Powódka D. S. złożyła dnia 7 lutego 2013 r. skargę o stwierdzenie przewlekłości postępowania w sprawie I C 211/11 i zasądzenie na jej rzecz kwoty 2 000 zł. W uzasadnieniu wskazała, że Sąd Okręgowy absolutnie bezprawnie zwolnił wyznaczonego dla niej przez (...) pełnomocnika B. T. w szczególności, że pełnomocnik wniósł o zwolnienie go dopiero po miesiącu od otrzymania sprawy, choć już od początku grudnia jak sam twierdzi nie wykonywał zawodu adwokata w okręgu (...). Poza tym nie zwalnia go to od prowadzenia sprawy w okręgu (...), gdyż tu jest wpisany na listę i tu ma kancelarię. Ponadto może ustanowić substytuta, co jest powszechnie stosowane, zwłaszcza że kancelarii nie prowadzi sam. Tymczasem Sąd zwolnił go od prowadzenia sprawy 9 stycznia 2013 r., tj. na niespełna miesiąc przed rozprawą dnia 7 lutego 2013 r., nie zawiadomił (...) telefonicznie ani faksem o konieczności wyznaczenia nowego pełnomocnika, nie zaznaczył nawet na piśmie, że sprawa jest pilna ani kiedy jest rozprawa. Skutkiem tego nowy pełnomocnik miał kontakt z aktami na dwa dni przed rozprawą, a ze skarżącą na pół godziny przed rozprawą, wobec czego rozprawa musiała zostać odroczona.
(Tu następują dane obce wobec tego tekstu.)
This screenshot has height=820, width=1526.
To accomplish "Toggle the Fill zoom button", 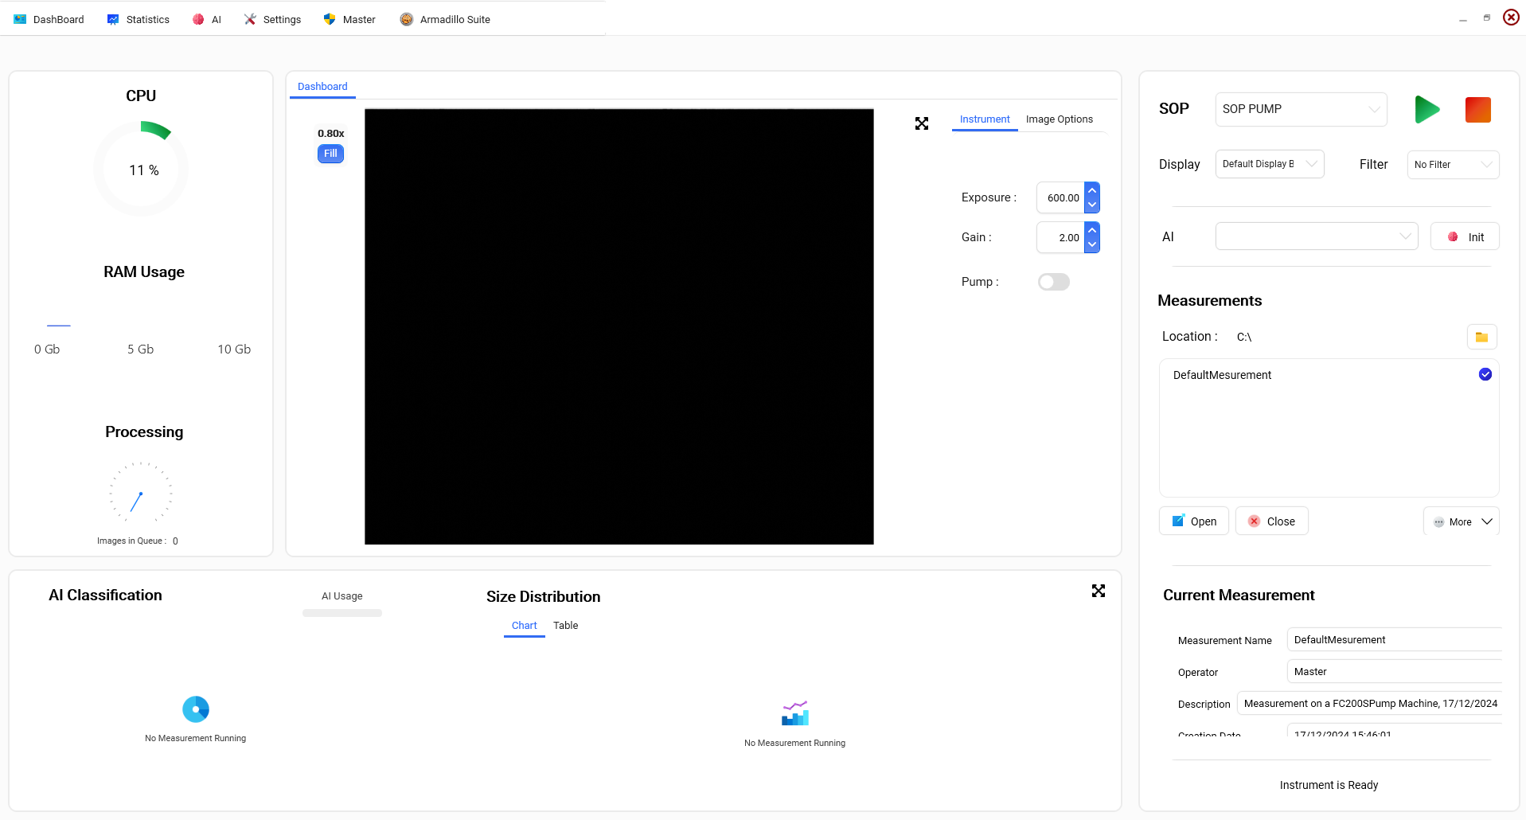I will tap(330, 154).
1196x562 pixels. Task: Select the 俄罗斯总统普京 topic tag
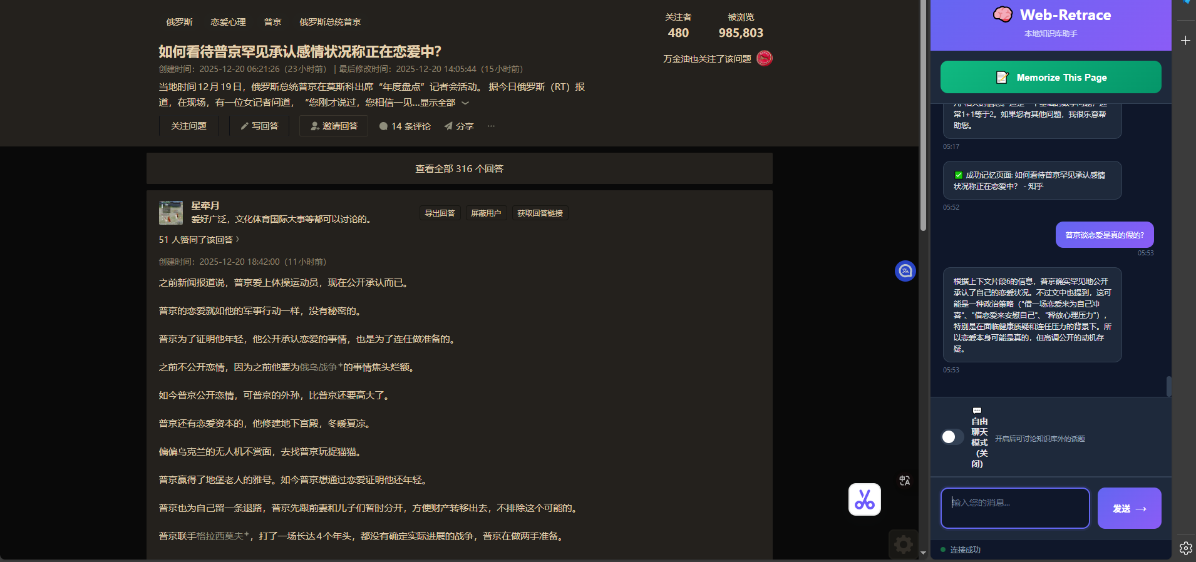click(330, 22)
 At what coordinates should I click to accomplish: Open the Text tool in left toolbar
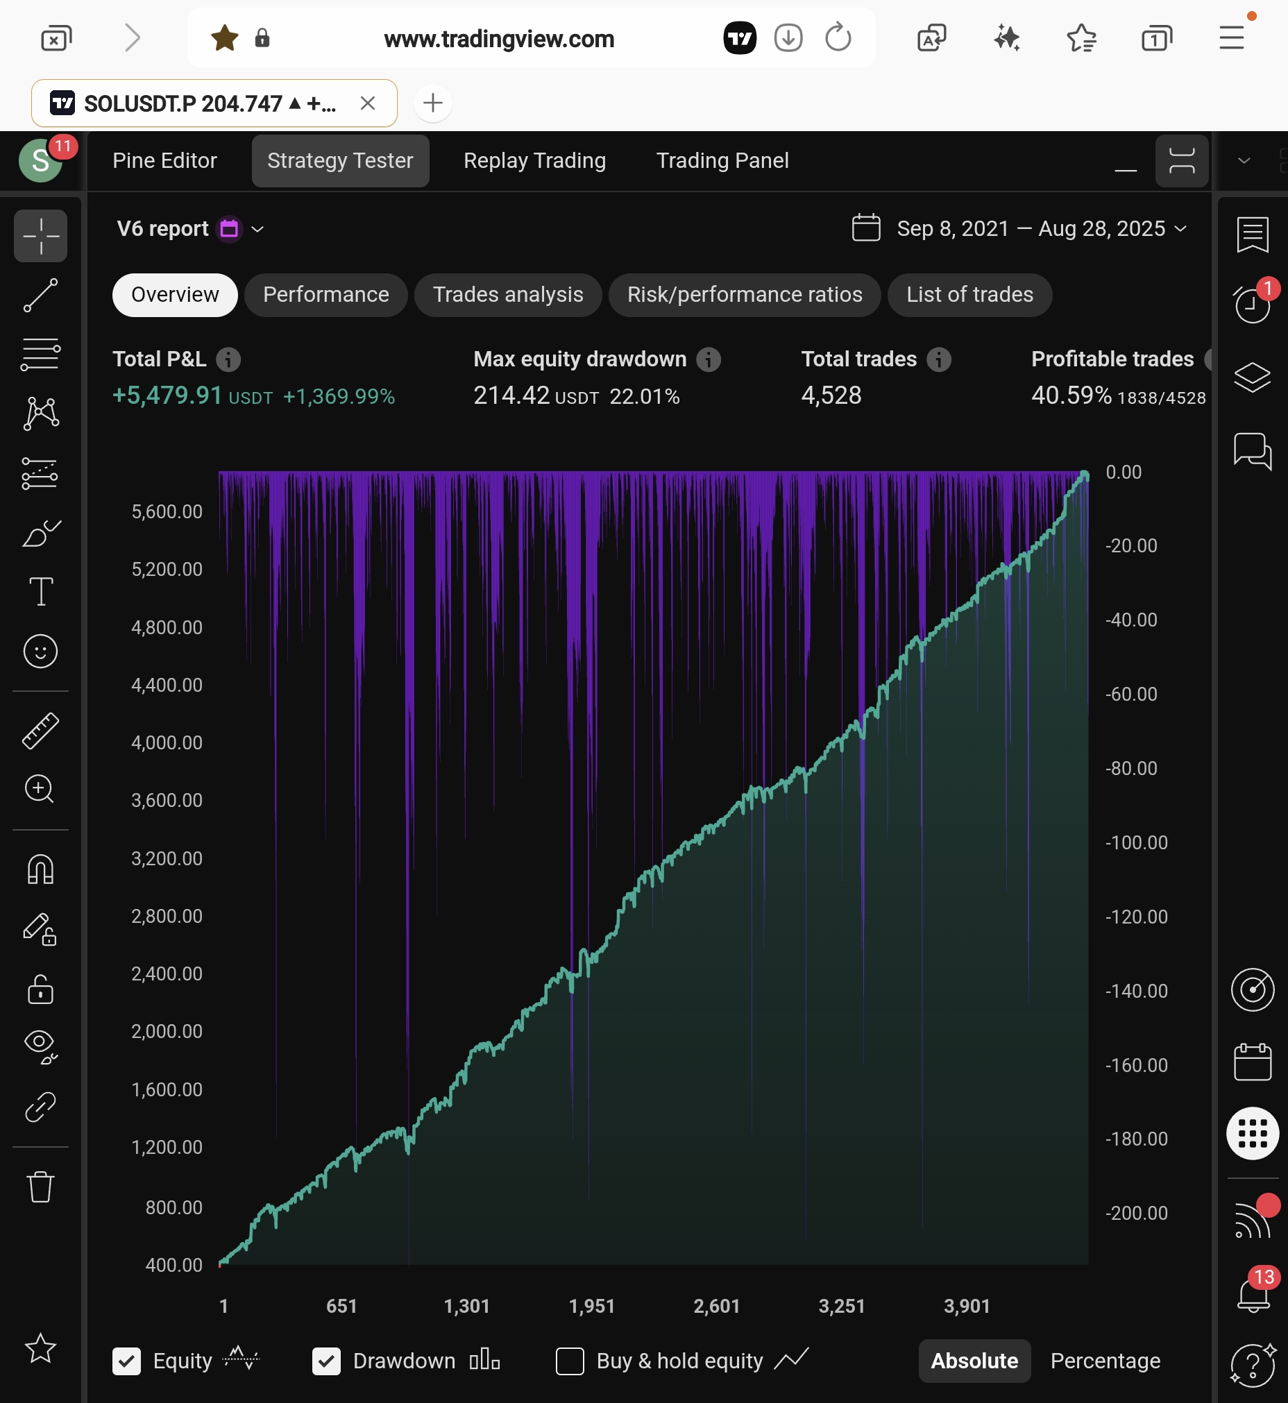tap(40, 592)
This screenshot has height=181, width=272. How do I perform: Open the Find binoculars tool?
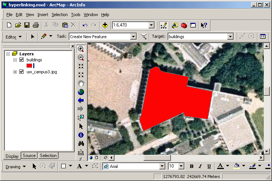coord(81,144)
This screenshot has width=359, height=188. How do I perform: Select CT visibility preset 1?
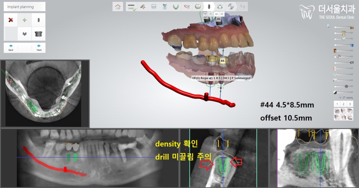(337, 104)

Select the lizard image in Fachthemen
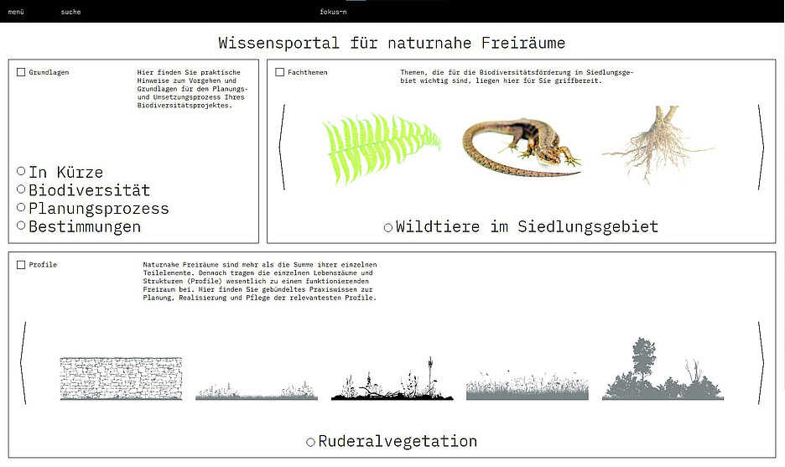pos(522,144)
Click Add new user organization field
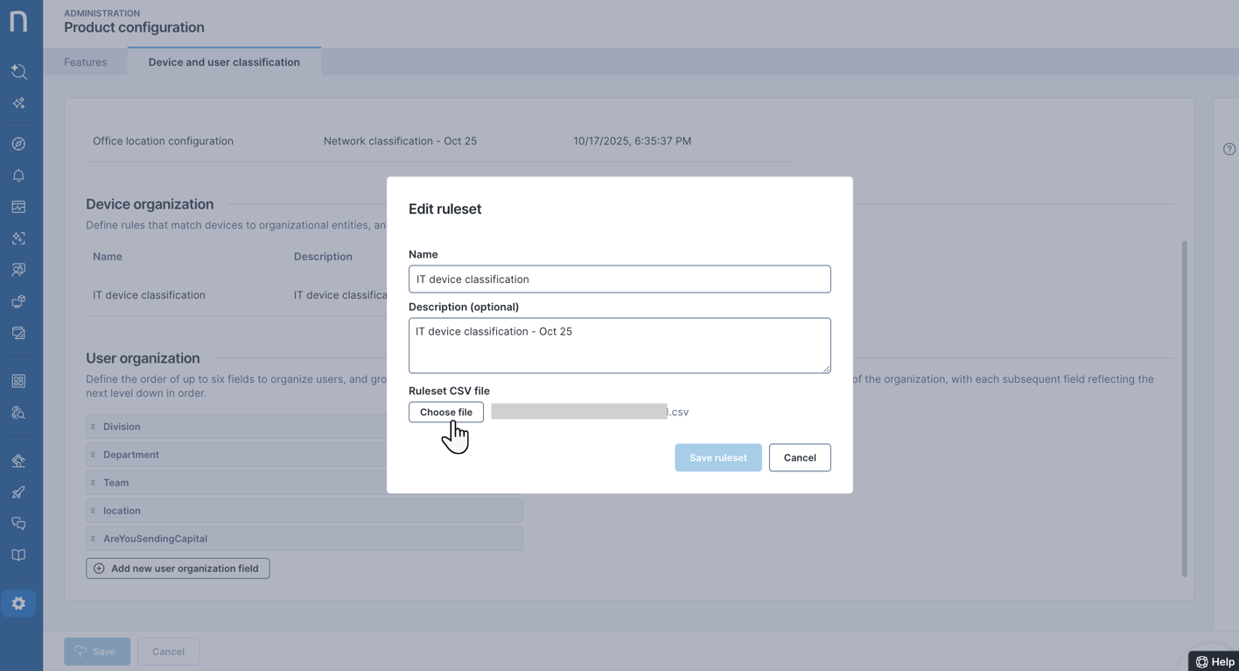 coord(178,569)
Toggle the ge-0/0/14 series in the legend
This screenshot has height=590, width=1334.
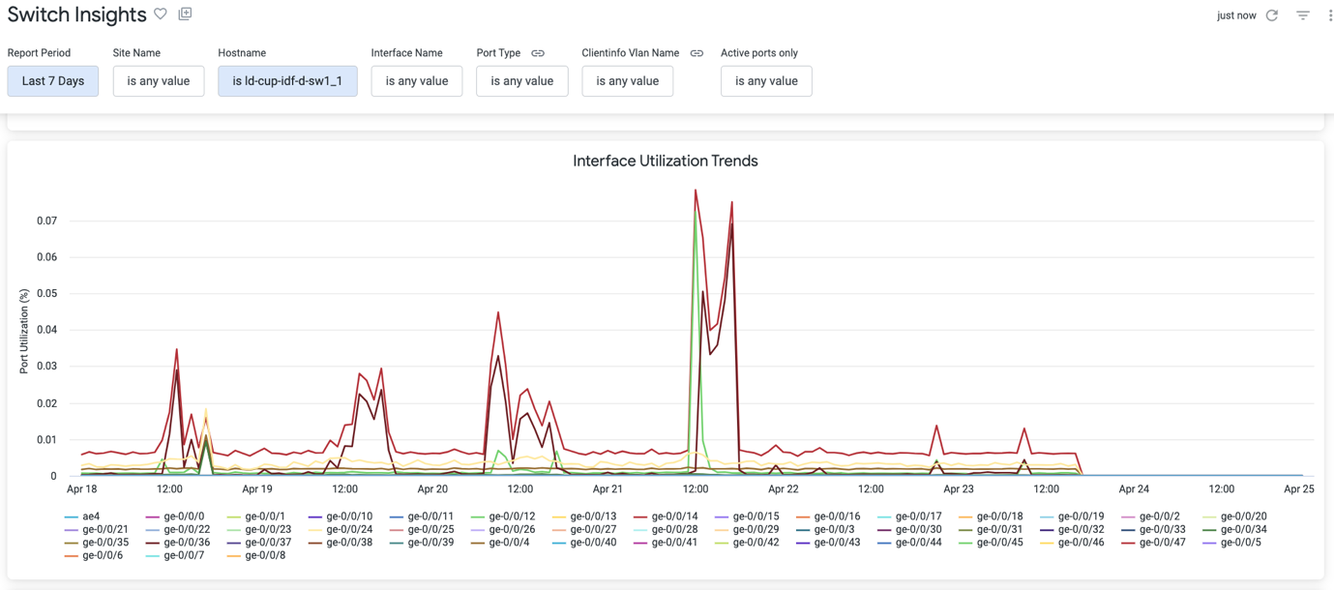pyautogui.click(x=674, y=516)
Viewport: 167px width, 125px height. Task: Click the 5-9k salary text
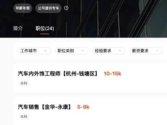point(83,107)
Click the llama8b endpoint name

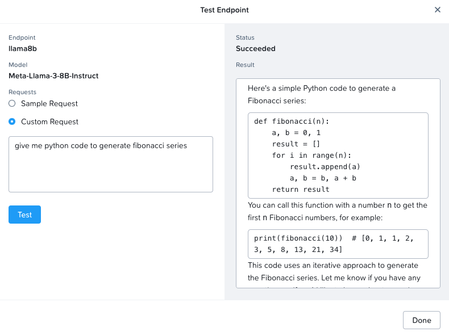23,49
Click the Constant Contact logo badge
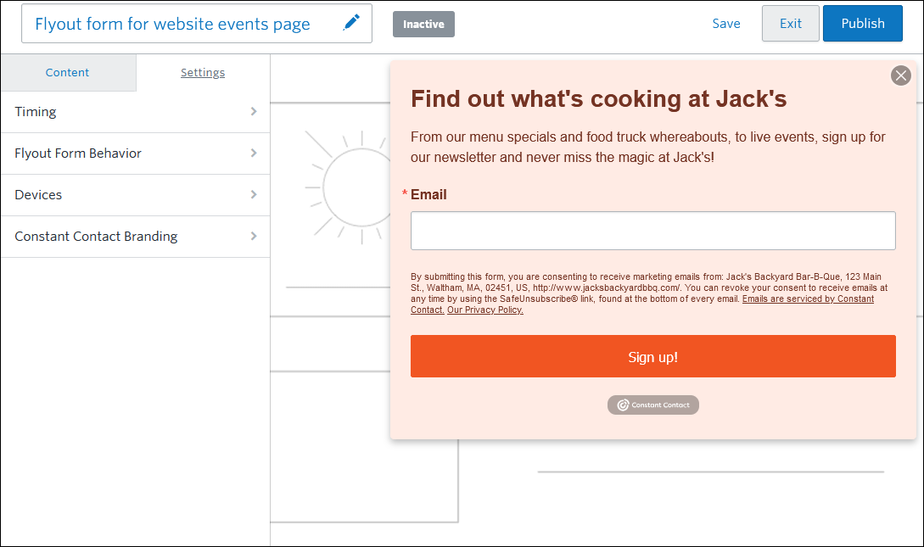This screenshot has width=924, height=547. tap(653, 405)
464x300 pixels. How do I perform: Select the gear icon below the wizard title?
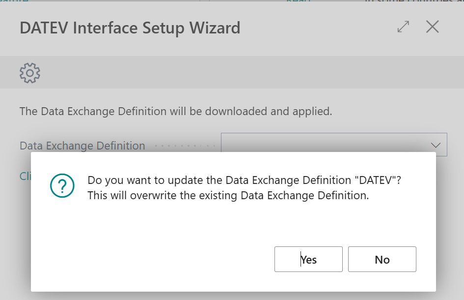click(x=29, y=72)
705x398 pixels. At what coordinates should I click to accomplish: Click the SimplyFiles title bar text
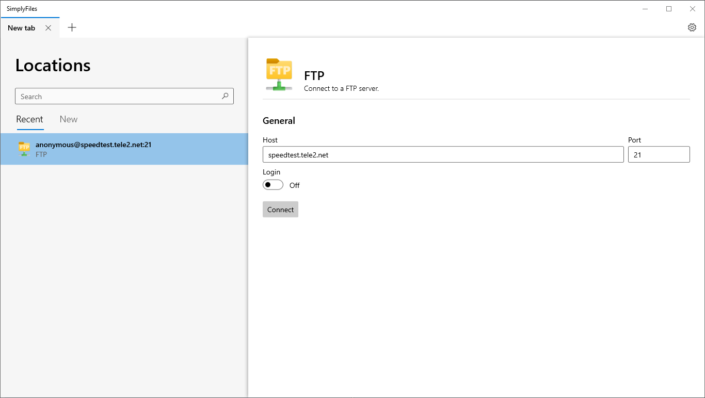pyautogui.click(x=22, y=9)
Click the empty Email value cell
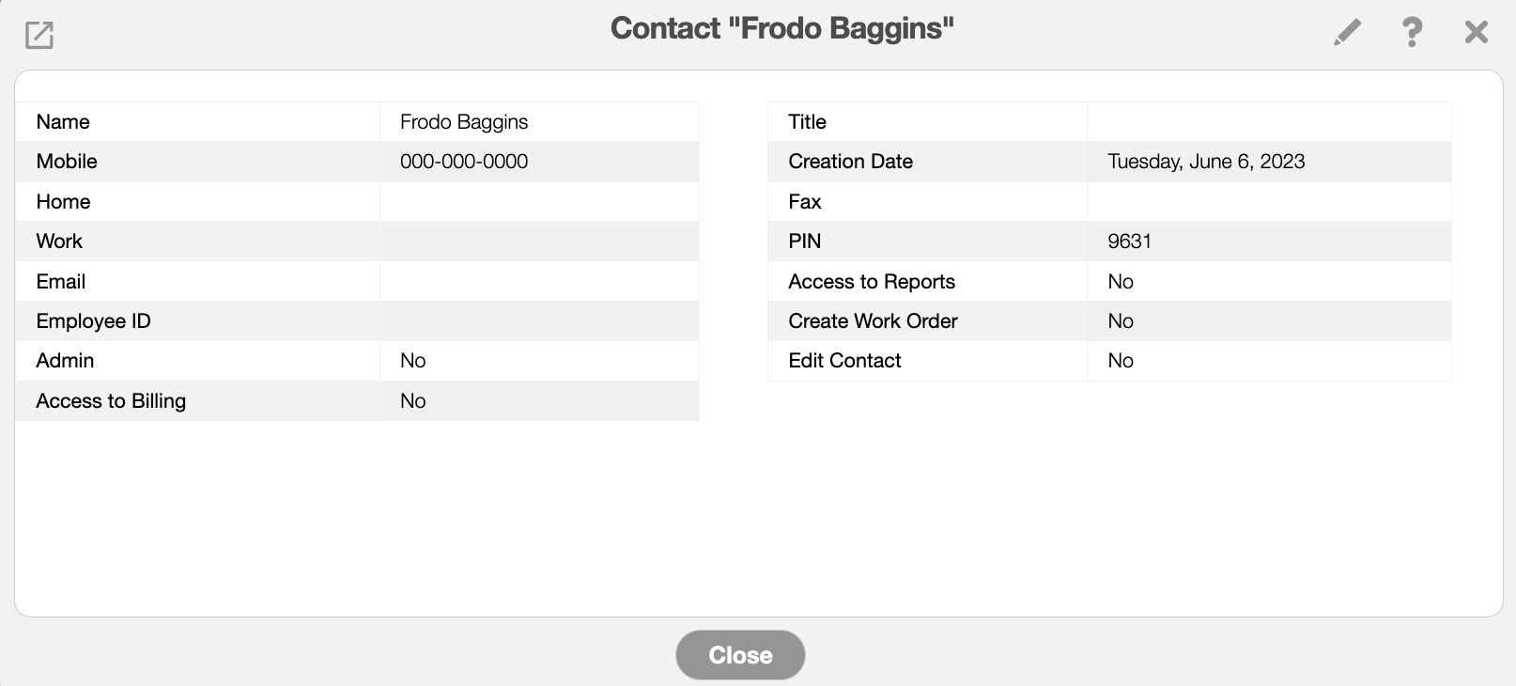The image size is (1516, 686). (x=539, y=282)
Ponadto powódka zarzuciła przyznanie wynagrodzenia uprzednio zwolnionej pełnomocnik A. C., nieprzesłuchanie świadka J. D. oraz niepodjęcie żadnych kroków wobec pełnomocnika pozwanej M. C., mimo iż powódka podnosiła jej bardzo naganne zachowania.

Sąd Apelacyjny zważył, co następuje:

Skarga jest niezasadna i podlega oddaleniu.

Stosownie do treści art. 2 ustawy o skardze na naruszenie prawa strony do rozpoznania sprawy w postępowaniu przygotowawczym prowadzonym lub nadzorowanym przez prokuratora i postępowaniu sądowym bez nieuzasadnionej zwłoki postępowanie jest przewlekłe jeśli trwa dłużej, niż to konieczne dla wyjaśnienia tych okoliczności faktycznych i prawnych, które są istotne dla rozstrzygnięcia sprawy (ust. 1). Dla stwierdzenia, czy w sprawie doszło do przewlekłości postępowania, należy w szczególności ocenić terminowość i prawidłowość czynności podjętych przez sąd, w celu wydania w sprawie rozstrzygnięcia co do istoty albo czynności podjętych przez prokuratora prowadzącego lub nadzorującego postępowanie przygotowawcze w celu zakończenia postępowania przygotowawczego lub czynności podjętych przez sąd lub komornika sądowego w celu przeprowadzenia i zakończenia sprawy egzekucyjnej albo innej sprawy dotyczącej wykonania orzeczenia sądowego, uwzględniając charakter sprawy, stopień faktycznej i prawnej jej zawiłości, znaczenie dla strony, która wniosła skargę, rozstrzygniętych w niej zagadnień oraz zachowanie się stron, a w szczególności strony, która zarzuciła przewlekłość postępowania (ust. 2). Jak wynika z treści tego przepisu przy rozpoznaniu sprawy ze skargi na przewłokę nie bada merytorycznie postępowania, a prawidłowość podjętych czynności jedynie o tyle, o ile ma to wpływ na czas trwania postępowania. Podkreślenia wymaga również, że badaniu podlegają jedynie czynności sądu, a nie innych podmiotów, w tym pełnomocników, stron procesu, biegłych czy świadków.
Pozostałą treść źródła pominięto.